• EXTRACT TO READ
..............................

# Hello and Happy Haunting!



## Haasmama (Aug 15, 2005)

Hello Everyone!

My name is Haasmama (Tammy) and I am obviously new here! I am really impressed by how friendly everyone seems to be and look forward to getting to know you all better! Is there anyone here from Arizona? Just curious. 

I have been doing a yard haunt at my house for the past 7 years or so, driving my husband nuts with my ideas and generally trying to scare the yell out of anyone that asks for it. I have only recently been really interested in making bigger and better props since storage is obviously an issue. I comandeered half of my hubbys shed for storage. Hey, he had two too many lawn mowers that weren't being used. I needed the room for my stuff more than he did. My prop collection outgrew the the closet they lived in.

Living in Arizona makes is kindof hard to find the foam used for making tombstones and other props, but I scored at a building supply company that was going out of business. I was able to get three banged up, but otherwise intact 2" 2'x8' sheets of blue DOW foam FREE. If anyone knows where to get some more in my area, please let me know. 

Thanks to everyone for the great ideas that are posted here. 

Happy Haunting!!

Haasmama


----------



## Sinister (Apr 18, 2004)

Welcome to the board, it's good to see some new victims...er, I meant members, to our darksome abode.


----------



## Mollins (Aug 16, 2005)

welcome!


----------



## Blackwidow (Jul 9, 2005)

..............................

• JOBS
1 > In the Haasmama welcome thread, what did Haasmama get for free from the building supply company that was going out of business?
2 > According to the Haasmama welcome thread, why did Haasmama take over half of her husband's shed?
3 > Continue the Haasmama welcome thread from the point where it stops.

• RECORDED DATA
..............................

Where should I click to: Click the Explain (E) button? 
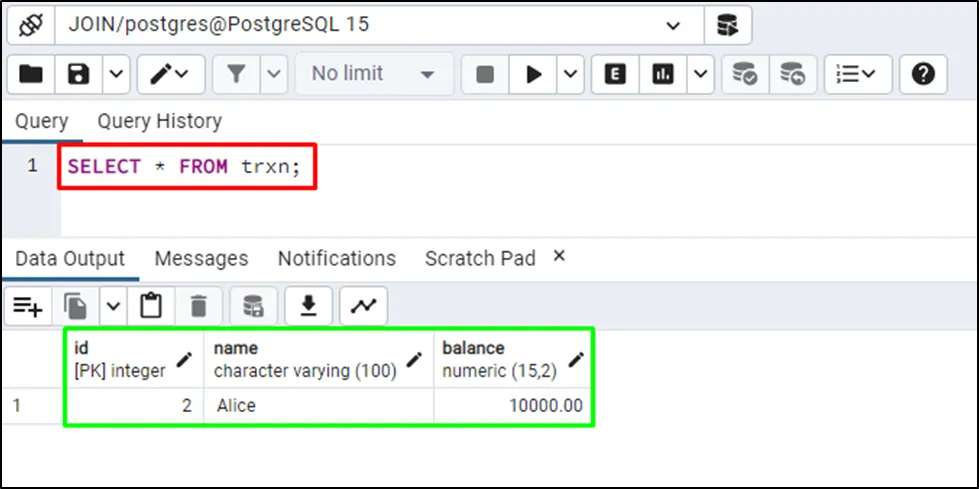tap(615, 74)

..............................

• SOLVED TASKS
1 > Three banged-up but otherwise intact 2" 2'x8' sheets of blue DOW foam.

2 > Her prop collection had outgrown the closet where it was kept. She needed the room more than he did, since he had two too many lawn mowers that weren't being used.

3 >
Greetings Haasmama and welcome. 
Congrats on scoring that free foam, what luck!
Sooo, do you have any photos of your haunt to share?


----------



## Zombie-F (Apr 12, 2004)

Welcome aboard my train to hell! Make your self at home and post to your heart's content.


----------



## Haasmama (Aug 15, 2005)

Thank you all for the welcome. Unfortunately, I haven't stepped into the 21st century yet and purchased a digital camera. My goal for this year is to do that as well as get some pictures of what I have for my haunt. I do have some pics of my FCG, my skelly in a cage and my coffin, but I need to sweet talk a frind of mine into letting me use her scanner. Soon though, it will be done.


----------



## Vlad (Aug 2, 2005)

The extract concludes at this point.